C’est ce qu’il est obligé de faire : instituteur. C’est pour lui une cruelle expérience : il ne voulait à aucun prix devenir instituteur. Il déteste ça, il n’a pas d’autorité et du coup, ses élèves se comportent en véritables garnements. Il ne les supporte pas et parfois leur donne un gifle ou un coup de règle sur les doigts.

Beethoven et Schubert en promenade à Vienne

Beethoven et Schubert en promenade à Vienne

Son père, qui l’avait repris à la maison, est toujours aussi dur avec lui. Sa tyrannie oblige Franz à le quitter une fois de plus et le revoilà à la rue. Il est recueilli par des amis qui essaient d’adoucir son triste sort.

Schubert s’installe dans un modeste appartement. Sans argent, il est obligé de le quitter bientôt pour aller dans une mansarde, un logement pauvre, sale et triste, puis une autre encore, plus pauvre encore. Il mène une existence de bohême, sans le sou. Mais il accepte son sort avec courage et philosophie. La musique est sa seule joie, sa raison de vivre. Il compose sans cesse. Il accumule 9 symphonies, 7 ouvertures, 17 œuvres dramatiques, 7 messes, 21 sonates pour piano, 64 œuvres pour chœur, 32 duos, 19 quatuors et plus de 600 poèmes chantés accompagnés par un instrument de musique, sans compter de nombreuses pièces instrumentales.

Tombe de Schubert

Tombe de Schubert

Parfois, un chanteur interprète sa composition. Une famille l’engage comme professeur de piano. Mais il ne connaîtra ni la fortune, ni la célébrité. Il ne vit que pour son art et pour ses amis. Il est courageux, et il se montre toujours joyeux dans la peine et les difficultés. Dans les restaurants, on organise des soirées, les « schubertiades », où il montre tout son talent et ses facéties.
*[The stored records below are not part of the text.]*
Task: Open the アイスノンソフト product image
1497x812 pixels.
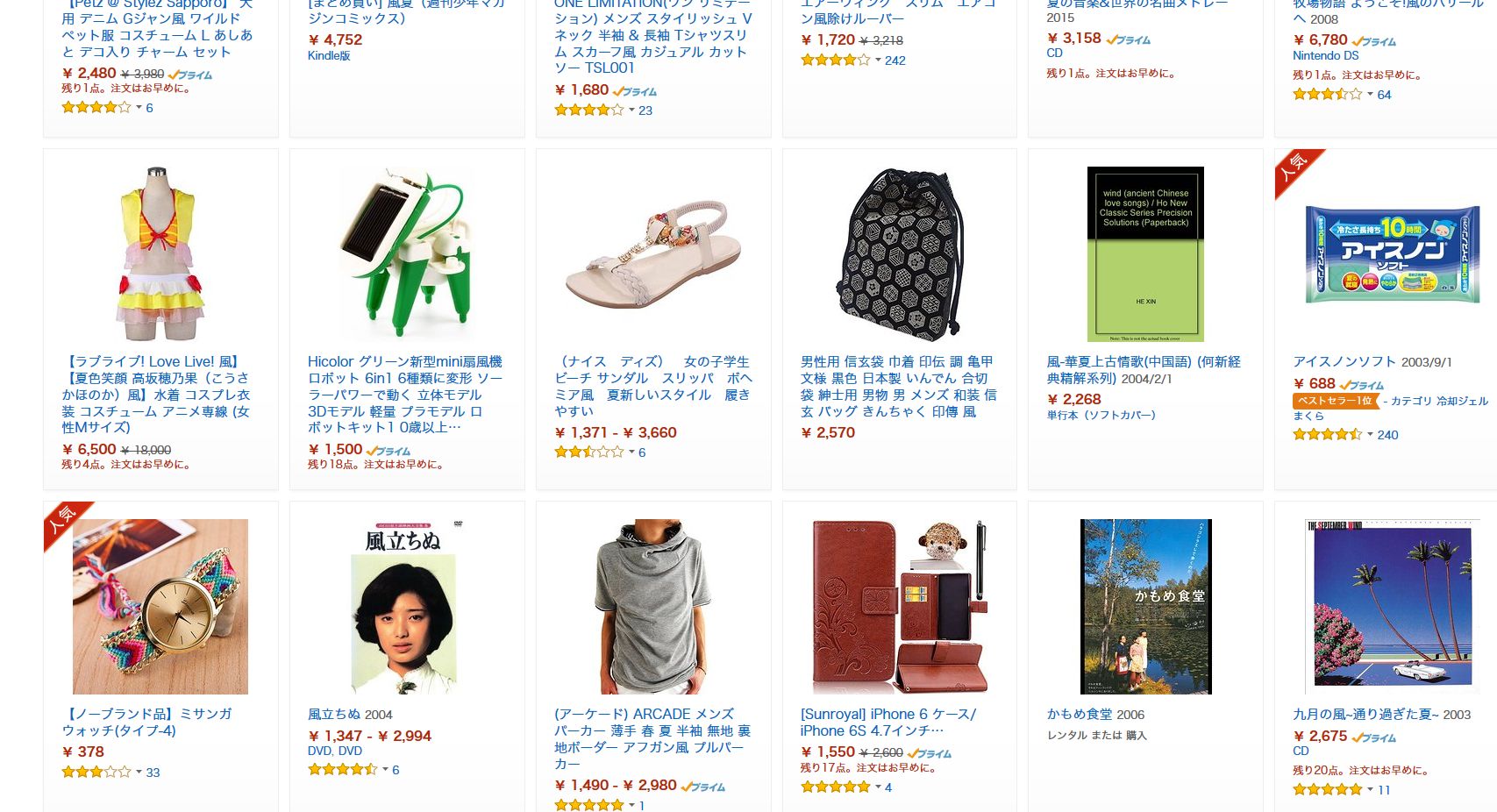Action: pos(1392,254)
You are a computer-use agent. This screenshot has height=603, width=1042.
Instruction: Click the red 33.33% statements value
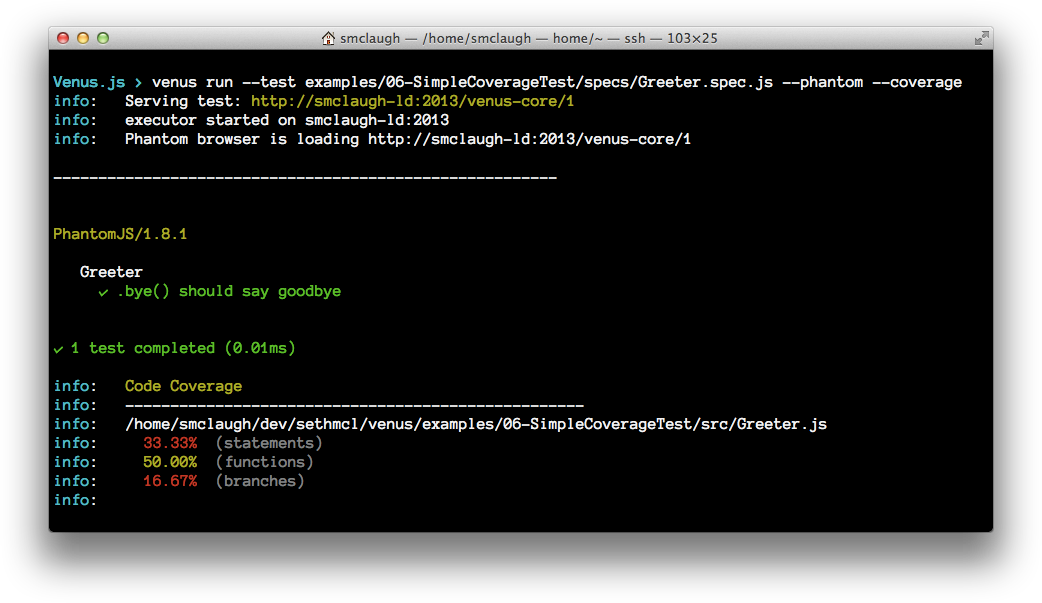coord(170,443)
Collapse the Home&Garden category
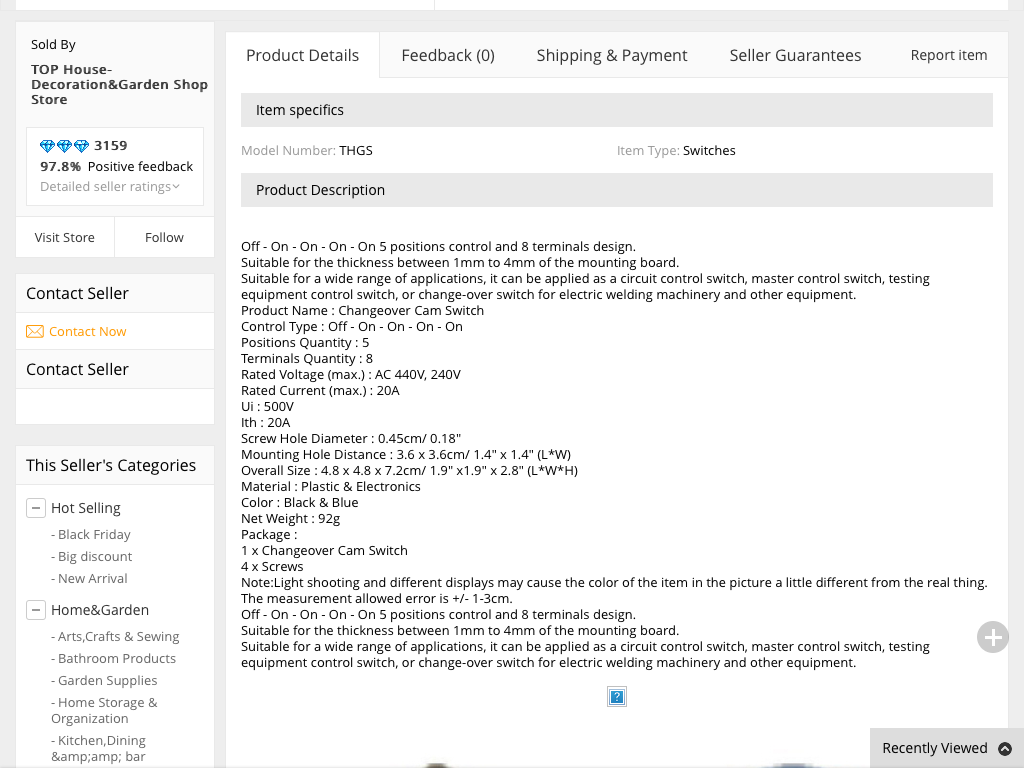 36,610
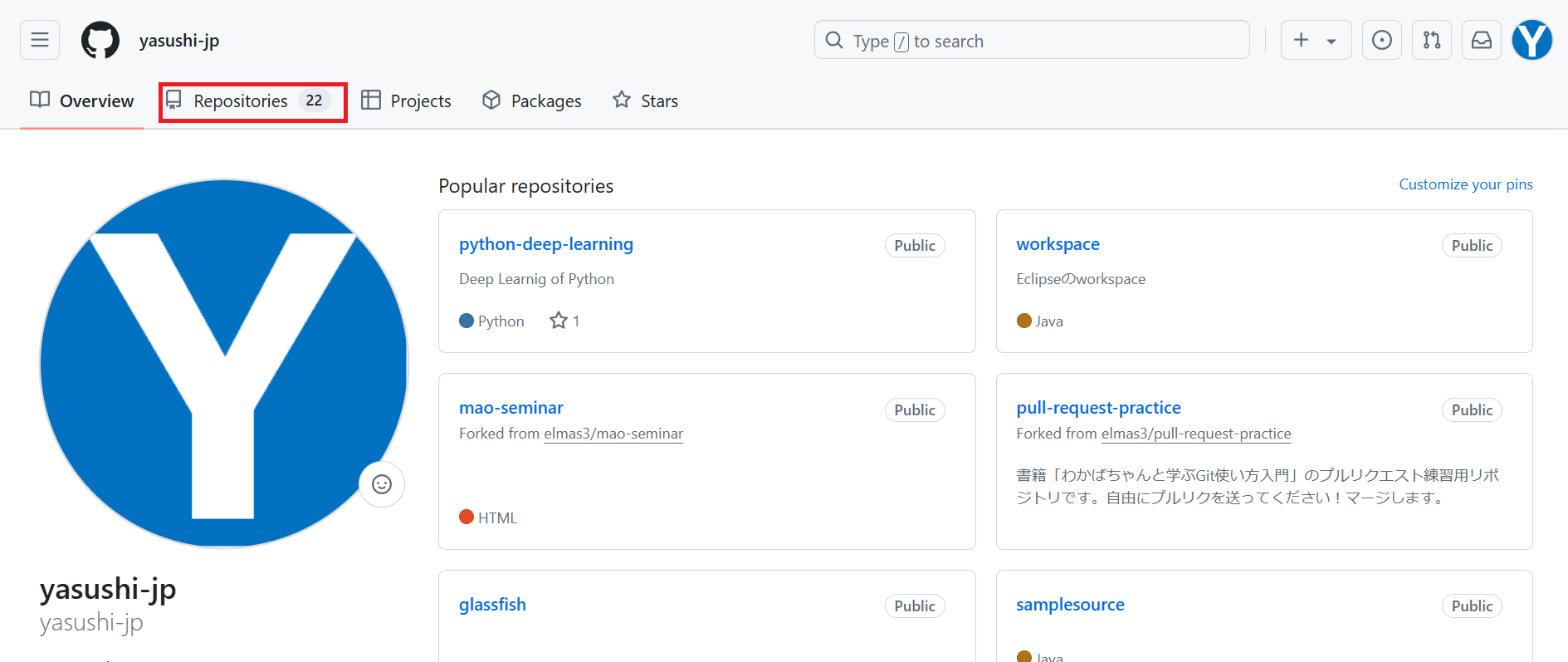Viewport: 1568px width, 662px height.
Task: Click Customize your pins link
Action: click(x=1465, y=184)
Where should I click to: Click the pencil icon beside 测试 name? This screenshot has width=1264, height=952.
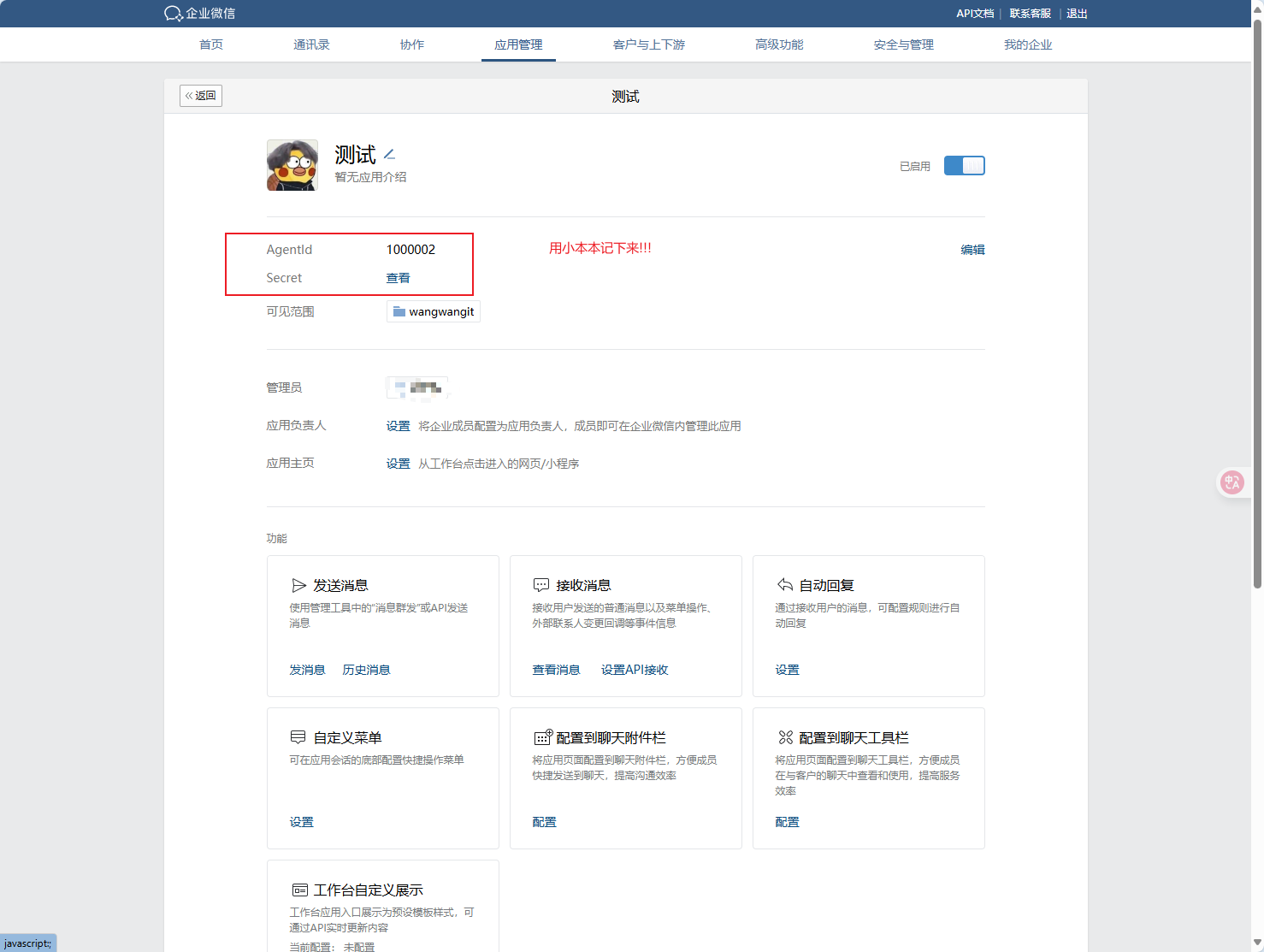pos(389,155)
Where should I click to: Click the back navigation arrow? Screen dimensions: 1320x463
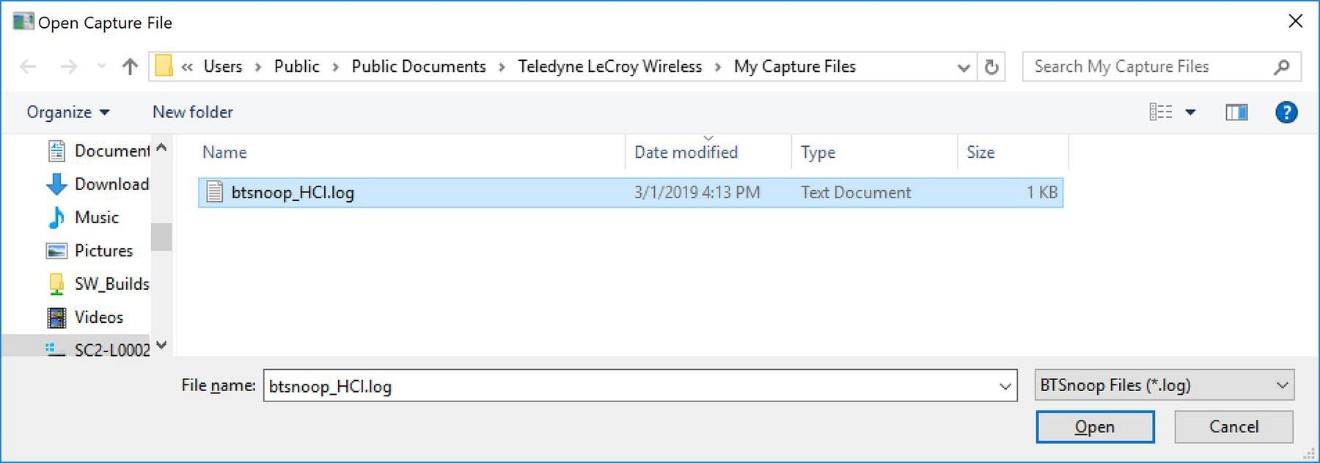pos(28,67)
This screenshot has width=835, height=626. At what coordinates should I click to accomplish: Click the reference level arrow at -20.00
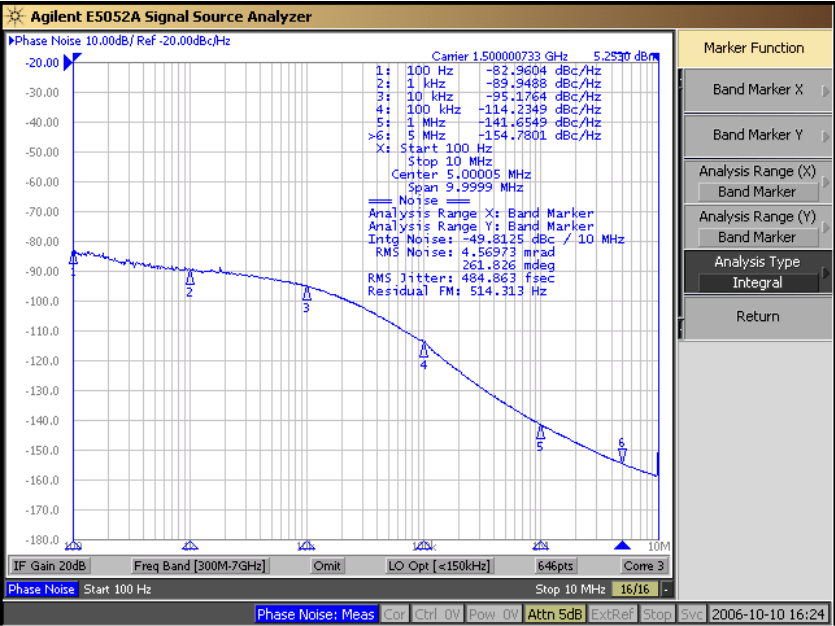click(x=69, y=62)
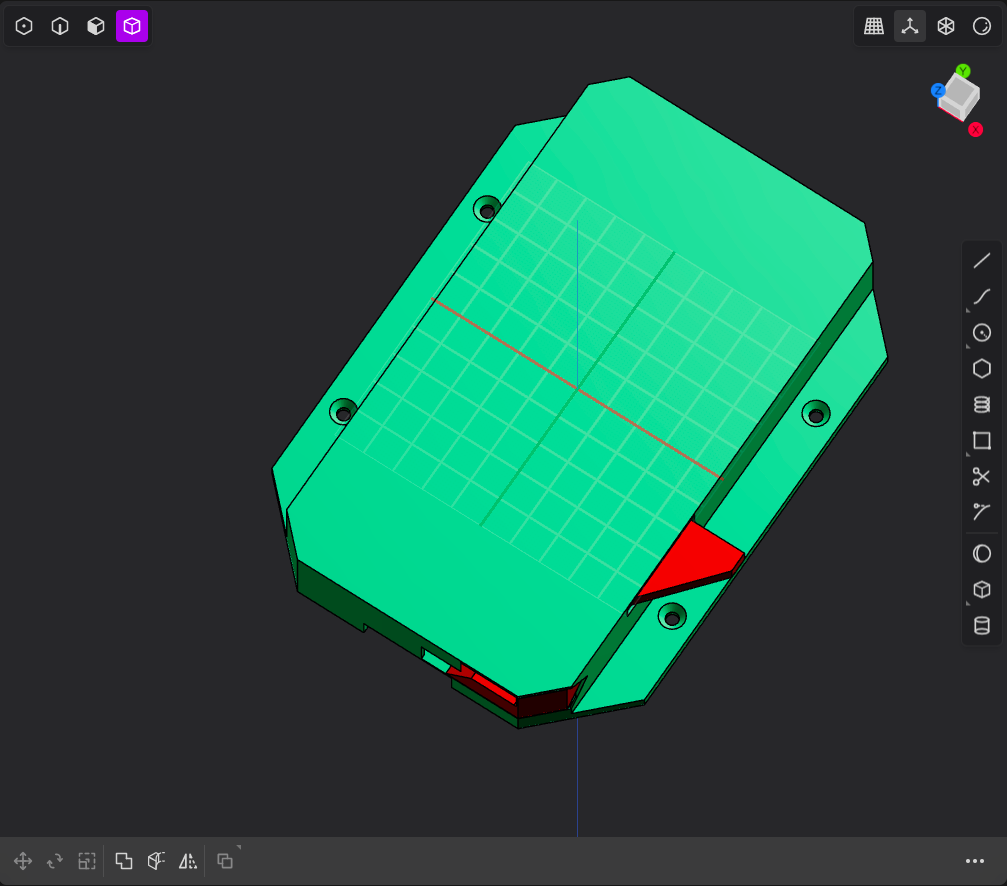This screenshot has height=886, width=1007.
Task: Click the green Y axis on view cube
Action: pyautogui.click(x=962, y=71)
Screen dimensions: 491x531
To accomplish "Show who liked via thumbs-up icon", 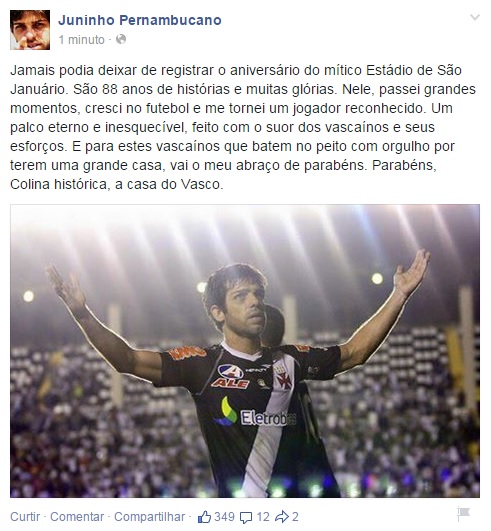I will (205, 517).
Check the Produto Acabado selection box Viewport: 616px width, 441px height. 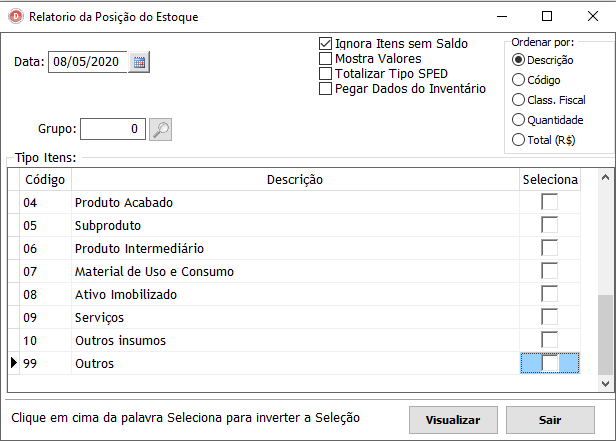(x=550, y=203)
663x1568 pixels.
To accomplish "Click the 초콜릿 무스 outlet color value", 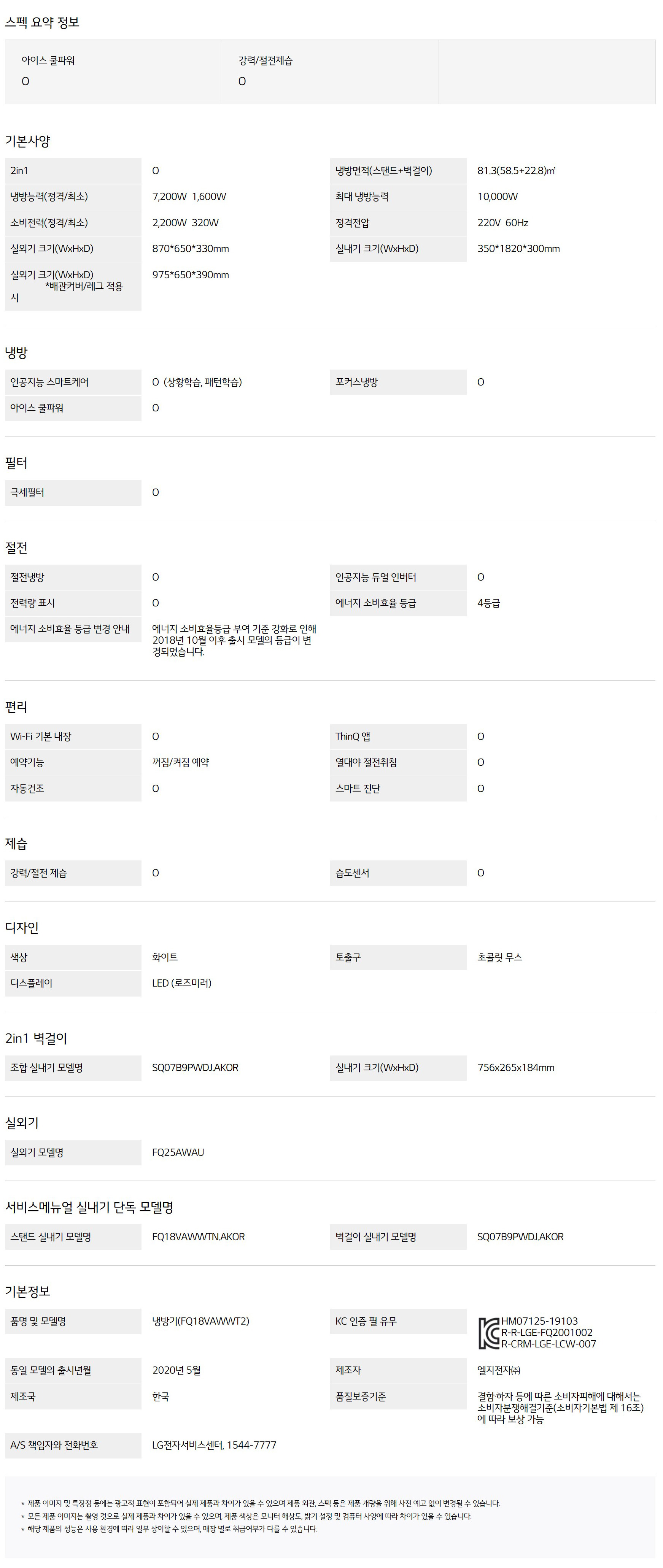I will [x=500, y=957].
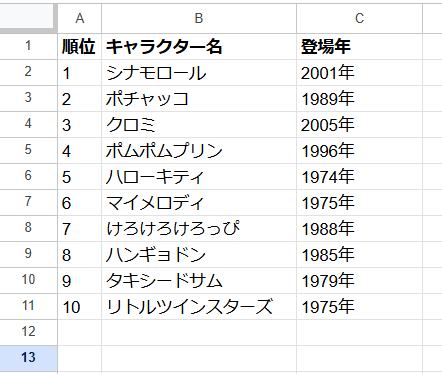Select column A header
Viewport: 442px width, 374px height.
(80, 18)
Schubert est épuisé. Il attrape le typhus. Il en meurt à l’âge de 31 ans. Sa dernière pièce musicale, très mélancolique, est appelée le Voyage d’hiver.

C’est bien après sa mort qu’on reconnaîtra son œuvre. Il deviendra si célèbre que des pièces seront frappées à son image ; des rues, des boulevards, des places porteront son nom et il rejoindra enfin le cercle des plus grands compositeurs de l’Histoire.